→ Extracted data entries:
↓↓↓
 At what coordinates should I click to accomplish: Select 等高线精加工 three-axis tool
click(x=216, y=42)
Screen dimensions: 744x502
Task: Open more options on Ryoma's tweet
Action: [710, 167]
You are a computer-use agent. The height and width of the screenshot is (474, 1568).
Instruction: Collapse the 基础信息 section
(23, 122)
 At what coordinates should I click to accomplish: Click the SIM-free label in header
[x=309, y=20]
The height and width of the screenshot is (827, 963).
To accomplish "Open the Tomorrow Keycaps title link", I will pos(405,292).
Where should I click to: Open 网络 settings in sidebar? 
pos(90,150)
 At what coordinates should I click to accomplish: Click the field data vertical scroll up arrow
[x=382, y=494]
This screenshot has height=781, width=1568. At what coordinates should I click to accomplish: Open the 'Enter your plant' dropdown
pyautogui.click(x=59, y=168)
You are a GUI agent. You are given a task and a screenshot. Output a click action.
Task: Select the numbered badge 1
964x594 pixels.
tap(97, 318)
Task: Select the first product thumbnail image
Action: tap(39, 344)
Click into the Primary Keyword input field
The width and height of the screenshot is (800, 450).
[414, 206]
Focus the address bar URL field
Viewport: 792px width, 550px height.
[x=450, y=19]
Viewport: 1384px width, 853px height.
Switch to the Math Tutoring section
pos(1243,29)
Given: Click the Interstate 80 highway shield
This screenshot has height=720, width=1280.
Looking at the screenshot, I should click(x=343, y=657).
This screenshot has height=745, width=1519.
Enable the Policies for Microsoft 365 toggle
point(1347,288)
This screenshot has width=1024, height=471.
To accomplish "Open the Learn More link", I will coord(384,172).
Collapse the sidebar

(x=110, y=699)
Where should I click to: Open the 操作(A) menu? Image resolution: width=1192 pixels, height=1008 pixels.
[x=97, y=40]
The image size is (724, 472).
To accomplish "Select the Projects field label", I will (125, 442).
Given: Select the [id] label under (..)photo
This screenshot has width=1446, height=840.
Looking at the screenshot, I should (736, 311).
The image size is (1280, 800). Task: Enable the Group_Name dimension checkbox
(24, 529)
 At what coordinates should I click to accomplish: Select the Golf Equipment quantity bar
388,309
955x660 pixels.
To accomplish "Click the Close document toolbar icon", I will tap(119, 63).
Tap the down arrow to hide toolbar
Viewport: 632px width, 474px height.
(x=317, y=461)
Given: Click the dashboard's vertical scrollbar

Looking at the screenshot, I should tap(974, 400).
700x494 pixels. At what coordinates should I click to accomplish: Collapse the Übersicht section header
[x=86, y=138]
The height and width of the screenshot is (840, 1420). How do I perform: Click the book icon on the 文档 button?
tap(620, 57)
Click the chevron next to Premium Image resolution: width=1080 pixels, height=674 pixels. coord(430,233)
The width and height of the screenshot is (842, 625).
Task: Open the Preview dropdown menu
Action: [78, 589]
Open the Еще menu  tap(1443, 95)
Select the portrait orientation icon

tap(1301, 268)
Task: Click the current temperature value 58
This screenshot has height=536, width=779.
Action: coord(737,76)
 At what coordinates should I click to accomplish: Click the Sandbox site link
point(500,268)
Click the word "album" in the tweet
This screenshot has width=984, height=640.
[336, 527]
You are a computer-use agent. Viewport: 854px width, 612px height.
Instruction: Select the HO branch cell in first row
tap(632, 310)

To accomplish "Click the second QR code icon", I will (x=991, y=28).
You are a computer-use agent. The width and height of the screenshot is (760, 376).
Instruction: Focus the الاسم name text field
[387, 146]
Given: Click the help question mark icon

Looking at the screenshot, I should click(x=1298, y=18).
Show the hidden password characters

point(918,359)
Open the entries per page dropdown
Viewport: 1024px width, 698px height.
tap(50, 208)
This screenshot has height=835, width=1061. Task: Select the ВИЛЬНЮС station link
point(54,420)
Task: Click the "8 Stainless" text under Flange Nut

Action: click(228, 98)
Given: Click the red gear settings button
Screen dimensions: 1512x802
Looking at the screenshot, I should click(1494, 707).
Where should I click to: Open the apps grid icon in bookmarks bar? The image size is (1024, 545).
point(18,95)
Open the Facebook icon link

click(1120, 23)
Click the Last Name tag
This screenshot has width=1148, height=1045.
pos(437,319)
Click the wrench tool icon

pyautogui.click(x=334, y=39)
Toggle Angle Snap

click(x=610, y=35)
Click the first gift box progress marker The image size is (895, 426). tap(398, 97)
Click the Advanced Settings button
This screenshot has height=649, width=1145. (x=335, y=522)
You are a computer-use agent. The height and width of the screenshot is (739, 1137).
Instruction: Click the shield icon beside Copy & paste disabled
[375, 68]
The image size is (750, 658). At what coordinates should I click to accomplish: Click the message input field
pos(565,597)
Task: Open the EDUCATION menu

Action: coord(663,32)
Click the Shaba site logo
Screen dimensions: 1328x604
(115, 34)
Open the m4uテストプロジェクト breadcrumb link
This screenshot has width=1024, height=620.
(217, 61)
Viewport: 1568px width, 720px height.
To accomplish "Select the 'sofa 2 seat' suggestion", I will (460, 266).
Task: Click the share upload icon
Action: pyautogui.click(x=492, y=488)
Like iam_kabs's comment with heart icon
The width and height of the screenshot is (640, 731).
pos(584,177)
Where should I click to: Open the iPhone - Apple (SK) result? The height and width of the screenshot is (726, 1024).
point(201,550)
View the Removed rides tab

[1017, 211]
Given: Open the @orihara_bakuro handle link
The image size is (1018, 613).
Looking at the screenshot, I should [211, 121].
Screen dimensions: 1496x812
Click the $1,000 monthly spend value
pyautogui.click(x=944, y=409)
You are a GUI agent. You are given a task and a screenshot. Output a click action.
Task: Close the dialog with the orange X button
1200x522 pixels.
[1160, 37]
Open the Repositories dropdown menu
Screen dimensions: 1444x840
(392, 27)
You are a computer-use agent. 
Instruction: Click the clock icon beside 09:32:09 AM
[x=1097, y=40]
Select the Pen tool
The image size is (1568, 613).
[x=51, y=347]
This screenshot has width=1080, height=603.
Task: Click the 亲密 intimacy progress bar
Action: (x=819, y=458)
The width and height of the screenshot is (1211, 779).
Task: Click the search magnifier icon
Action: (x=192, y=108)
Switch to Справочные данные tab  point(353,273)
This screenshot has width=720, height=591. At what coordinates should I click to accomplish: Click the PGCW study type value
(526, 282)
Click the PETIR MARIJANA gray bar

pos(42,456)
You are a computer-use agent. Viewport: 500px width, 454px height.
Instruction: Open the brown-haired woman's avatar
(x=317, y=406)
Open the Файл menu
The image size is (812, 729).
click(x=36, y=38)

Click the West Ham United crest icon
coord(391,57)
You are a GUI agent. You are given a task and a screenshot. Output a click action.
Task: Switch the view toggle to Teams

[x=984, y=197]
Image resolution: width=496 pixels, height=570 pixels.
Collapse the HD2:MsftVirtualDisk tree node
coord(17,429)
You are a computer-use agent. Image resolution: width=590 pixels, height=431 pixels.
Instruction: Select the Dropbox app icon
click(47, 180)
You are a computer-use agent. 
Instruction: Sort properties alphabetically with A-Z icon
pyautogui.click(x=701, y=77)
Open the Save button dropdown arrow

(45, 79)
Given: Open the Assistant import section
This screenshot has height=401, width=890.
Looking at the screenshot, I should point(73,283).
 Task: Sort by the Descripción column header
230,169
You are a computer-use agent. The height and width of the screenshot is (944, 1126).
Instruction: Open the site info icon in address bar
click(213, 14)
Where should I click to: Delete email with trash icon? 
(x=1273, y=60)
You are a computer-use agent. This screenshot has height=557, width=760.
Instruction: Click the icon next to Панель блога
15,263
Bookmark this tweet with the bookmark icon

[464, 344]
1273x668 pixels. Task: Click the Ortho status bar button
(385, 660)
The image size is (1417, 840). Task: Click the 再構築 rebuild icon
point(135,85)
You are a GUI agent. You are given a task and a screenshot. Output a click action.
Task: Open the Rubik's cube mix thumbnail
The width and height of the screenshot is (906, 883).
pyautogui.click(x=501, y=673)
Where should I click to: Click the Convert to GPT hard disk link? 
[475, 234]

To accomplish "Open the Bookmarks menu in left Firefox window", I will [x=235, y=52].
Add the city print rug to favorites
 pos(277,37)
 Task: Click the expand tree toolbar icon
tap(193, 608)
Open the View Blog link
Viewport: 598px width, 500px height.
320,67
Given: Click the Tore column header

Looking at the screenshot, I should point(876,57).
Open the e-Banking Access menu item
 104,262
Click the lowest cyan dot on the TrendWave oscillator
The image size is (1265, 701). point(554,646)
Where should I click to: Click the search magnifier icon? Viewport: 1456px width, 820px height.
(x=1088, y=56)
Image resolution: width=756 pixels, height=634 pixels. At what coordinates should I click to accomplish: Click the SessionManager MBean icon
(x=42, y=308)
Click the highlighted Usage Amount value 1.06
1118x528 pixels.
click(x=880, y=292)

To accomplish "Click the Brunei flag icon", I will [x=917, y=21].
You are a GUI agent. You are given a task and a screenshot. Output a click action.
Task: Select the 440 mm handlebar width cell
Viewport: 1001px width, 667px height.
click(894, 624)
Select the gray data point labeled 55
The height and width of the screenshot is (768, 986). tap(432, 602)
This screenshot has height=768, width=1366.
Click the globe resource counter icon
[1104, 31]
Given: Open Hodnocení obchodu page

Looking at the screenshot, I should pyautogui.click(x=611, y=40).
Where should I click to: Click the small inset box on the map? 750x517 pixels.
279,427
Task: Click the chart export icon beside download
↑↑↑
→ ACTIVITY: Output only the lines from the top of the entries through the one holding "955x660 pixels.", copied exactly.

→ WRITTEN RESPONSE:
 At what coordinates should I click to accomplish: Select 等高线精加工 three-axis tool
click(x=216, y=42)
Screen dimensions: 744x502
Task: Open more options on Ryoma's tweet
Action: [710, 167]
You are a computer-use agent. The height and width of the screenshot is (474, 1568).
Instruction: Collapse the 基础信息 section
(23, 122)
 At what coordinates should I click to accomplish: Click the SIM-free label in header
[x=309, y=20]
The height and width of the screenshot is (827, 963).
To accomplish "Open the Tomorrow Keycaps title link", I will pos(405,292).
Where should I click to: Open 网络 settings in sidebar? 
pos(90,150)
 At what coordinates should I click to accomplish: Click the field data vertical scroll up arrow
[x=382, y=494]
This screenshot has height=781, width=1568. At what coordinates should I click to accomplish: Open the 'Enter your plant' dropdown
pyautogui.click(x=59, y=168)
You are a GUI agent. You are given a task and a screenshot. Output a click action.
Task: Select the numbered badge 1
964x594 pixels.
tap(97, 318)
Task: Select the first product thumbnail image
Action: tap(39, 344)
Click into the Primary Keyword input field
The width and height of the screenshot is (800, 450).
[414, 206]
Focus the address bar URL field
Viewport: 792px width, 550px height.
[x=450, y=19]
Viewport: 1384px width, 853px height.
Switch to the Math Tutoring section
pos(1243,29)
Given: Click the Interstate 80 highway shield
This screenshot has height=720, width=1280.
Looking at the screenshot, I should click(x=343, y=657).
This screenshot has height=745, width=1519.
Enable the Policies for Microsoft 365 toggle
point(1347,288)
This screenshot has width=1024, height=471.
To accomplish "Open the Learn More link", I will coord(384,172).
Collapse the sidebar

(x=110, y=699)
Where should I click to: Open the 操作(A) menu? Image resolution: width=1192 pixels, height=1008 pixels.
[x=97, y=40]
The image size is (724, 472).
To accomplish "Select the Projects field label", I will (125, 442).
Given: Select the [id] label under (..)photo
This screenshot has width=1446, height=840.
Looking at the screenshot, I should (736, 311).
The image size is (1280, 800). Task: Enable the Group_Name dimension checkbox
(24, 529)
 At what coordinates should I click to accomplish: Select the Golf Equipment quantity bar
388,309
955x660 pixels.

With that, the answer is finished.